My only concern would be that IBSers can have a more severe reaction to food poisoning and parasites if they are already having problems without them.

Raw fish could be a concern, but otherwise sushi does seem to be low in things that sets off IBSers.


----------



## erinelizabeth (Jul 6, 2012)

I do well with sushi which is great cause I LOVE it!  I like the cooked variety however.

I have not heard to avoid it and it does seem to include many "ok" ingredients. Everyone's body reacts differently to certain foods so I've learned from trial and error. 
If it works for you then I'd say eat away!


----------



## quarky (Jun 15, 2011)

Sushi is a safe food for me. Although I usually only eat vegetarian sushi (avocado, cucumber, mushroom, egg) because my partner is veggie. The only time sushi has triggered an IBS-D attack was one time when I ate loads of the pickled ginger that comes on the side of the plate. As long as I leave that and the wasabi alone it's usually fine.


----------



## Day by day (Jul 30, 2012)

Lol yea, the pickled ginger could cause quite an attack.. I've heard benificial things with avocado though, and have been eating steamed avocado in salads now


----------



## Flax (Jan 31, 2013)

If the fish is fresh and I don't use the hot stuff, I don't get any problems.
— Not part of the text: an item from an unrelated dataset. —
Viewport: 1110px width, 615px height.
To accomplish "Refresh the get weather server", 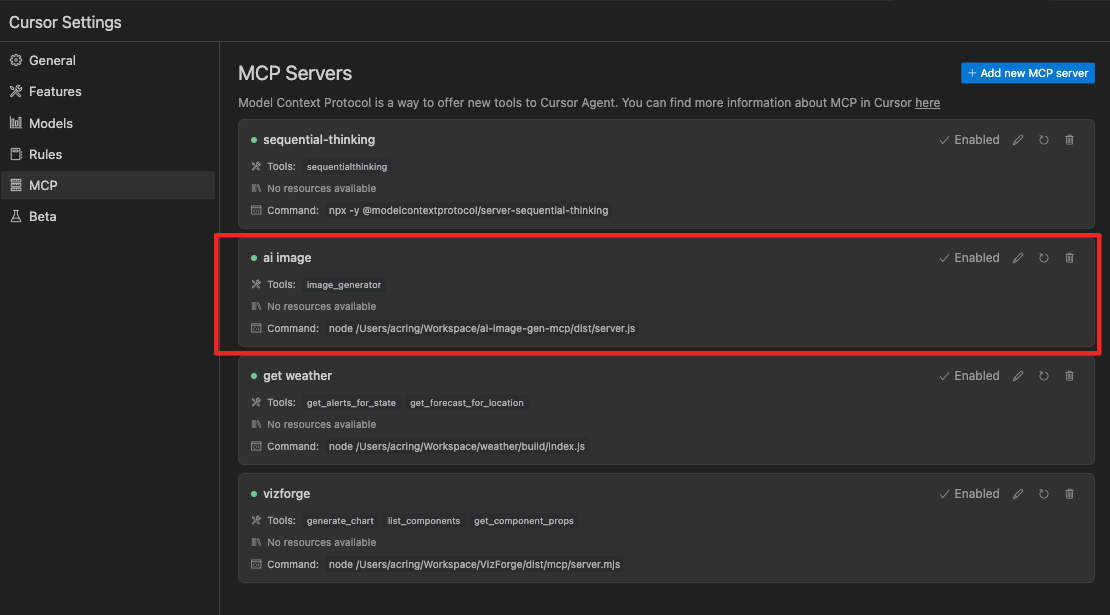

But I don't like the fact that there are risks of getting parasites.


----------



## Day by day (Jul 30, 2012)

Flax said:


> If the fish is fresh and I don't use the hot stuff, I don't get any problems. But I don't like the fact that there are risks of getting parasites.


Lol... I eat sushi like a madman, and so far no parasitic infections as far as I can tell  I always make sure I go to well respected areas to buy


----------



## PD85 (Aug 19, 2010)

Sushi makes my IBS much better for about a day. I think it's the rice.

Coincidentally my IBS started when I got a bad case of food poisoning from... you guessed it... sushi.


----------